Desde que el hombre empezó a disponer de su propio hogar, siempre ha habido una influencia directa con su entorno y nuestro bienestar físico, psicológico y emocional, y es que las distintas formas y colores de nuestro entorno tienen una conexión directa sobre nuestro cuerpo y nuestra mente.

El color rojo, por ejemplo, se relaciona con la pasión, la impulsividad y el peligro, y ejerce una importante influencia sobre el humor de las personas. El uso abusivo de este color puede producir agobio, aunque su uso moderado en pequeños detalles aporta un toque de calidez.

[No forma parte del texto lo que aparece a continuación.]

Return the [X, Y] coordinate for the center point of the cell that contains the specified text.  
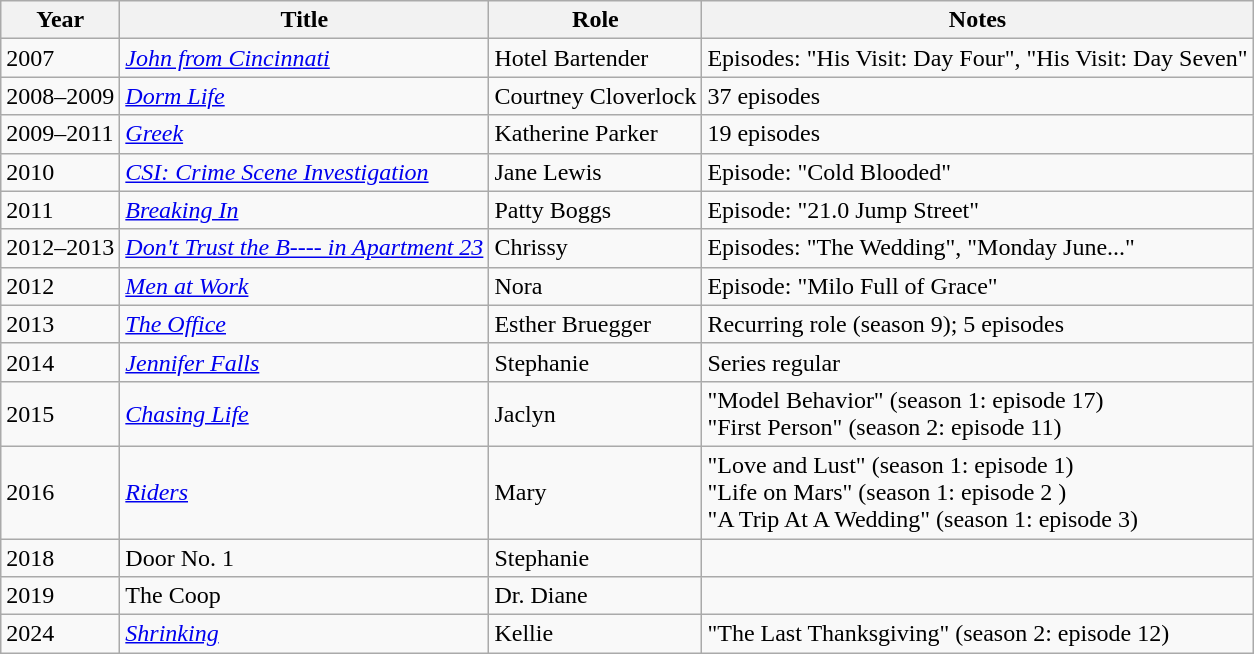
19 episodes [978, 134]
Hotel Bartender [596, 58]
Don't Trust the B---- in Apartment 23 [304, 248]
Patty Boggs [596, 210]
2014 [60, 362]
John from Cincinnati [304, 58]
"The Last Thanksgiving" (season 2: episode 12) [978, 634]
2007 [60, 58]
2019 [60, 596]
Episode: "21.0 Jump Street" [978, 210]
Door No. 1 [304, 557]
2009–2011 [60, 134]
Episodes: "His Visit: Day Four", "His Visit: Day Seven" [978, 58]
2012 [60, 286]
"Love and Lust" (season 1: episode 1)"Life on Mars" (season 1: episode 2 )"A Trip At A Wedding" (season 1: episode 3) [978, 492]
Series regular [978, 362]
CSI: Crime Scene Investigation [304, 172]
Kellie [596, 634]
37 episodes [978, 96]
Nora [596, 286]
Episodes: "The Wedding", "Monday June..." [978, 248]
2024 [60, 634]
Mary [596, 492]
Year [60, 20]
Jennifer Falls [304, 362]
2013 [60, 324]
Shrinking [304, 634]
2016 [60, 492]
Riders [304, 492]
2008–2009 [60, 96]
Dorm Life [304, 96]
2012–2013 [60, 248]
Dr. Diane [596, 596]
The Office [304, 324]
Title [304, 20]
Breaking In [304, 210]
2011 [60, 210]
Courtney Cloverlock [596, 96]
Chasing Life [304, 414]
The Coop [304, 596]
Esther Bruegger [596, 324]
Episode: "Cold Blooded" [978, 172]
Notes [978, 20]
Greek [304, 134]
Chrissy [596, 248]
"Model Behavior" (season 1: episode 17)"First Person" (season 2: episode 11) [978, 414]
Katherine Parker [596, 134]
Jane Lewis [596, 172]
Recurring role (season 9); 5 episodes [978, 324]
2010 [60, 172]
Men at Work [304, 286]
2018 [60, 557]
2015 [60, 414]
Episode: "Milo Full of Grace" [978, 286]
Jaclyn [596, 414]
Role [596, 20]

El color blanco está asociado a la pureza, al frescor y a la paz, y transmite una sensación de limpieza, modernidad y estimula la creatividad. Es ideal en ambientes amplios porque refleja más la luz.

Sin embargo su opuesto, el negro, se asocia más a lo solemne, al dolor, a lo formal. El negro, al contrario que el blanco, absorbe la luz. Hay que ser muy sutil a la hora de utilizar el negro en un espacio, porque si se abusa demasiado éste puede provocar estrés y sentimientos negativos.

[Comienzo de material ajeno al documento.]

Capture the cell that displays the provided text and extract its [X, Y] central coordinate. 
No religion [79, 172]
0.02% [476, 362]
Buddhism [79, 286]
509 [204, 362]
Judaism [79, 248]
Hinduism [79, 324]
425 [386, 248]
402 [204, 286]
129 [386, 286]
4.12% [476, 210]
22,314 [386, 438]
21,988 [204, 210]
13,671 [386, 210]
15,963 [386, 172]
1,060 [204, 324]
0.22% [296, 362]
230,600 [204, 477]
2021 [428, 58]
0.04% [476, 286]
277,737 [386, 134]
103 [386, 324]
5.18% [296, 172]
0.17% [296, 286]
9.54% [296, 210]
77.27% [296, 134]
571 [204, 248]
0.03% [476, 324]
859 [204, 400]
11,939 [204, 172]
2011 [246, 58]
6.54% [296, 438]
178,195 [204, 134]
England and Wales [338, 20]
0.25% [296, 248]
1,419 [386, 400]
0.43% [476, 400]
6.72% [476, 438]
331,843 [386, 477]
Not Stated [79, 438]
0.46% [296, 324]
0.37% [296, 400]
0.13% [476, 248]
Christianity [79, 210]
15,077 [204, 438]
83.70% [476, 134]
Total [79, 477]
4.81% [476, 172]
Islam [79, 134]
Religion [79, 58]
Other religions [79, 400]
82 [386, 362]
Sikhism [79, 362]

Las formas irregulares de un espacio  transmiten incomodidad y caos, así como las formas ordenadas nos contagian paz y serenidad. Lo mismo ocurre con la dirección de las siluetas de los elementos de una habitación: la horizontalidad invita al descanso, y la verticalidad nos da actividad.

Es por eso que, cuando decidimos el diseño de interiores de nuestro ámbito, estamos, asimismo, tomando decisiones sobre cómo nos afectarán estos colores o formas cada día y cómo afectarán a los demás.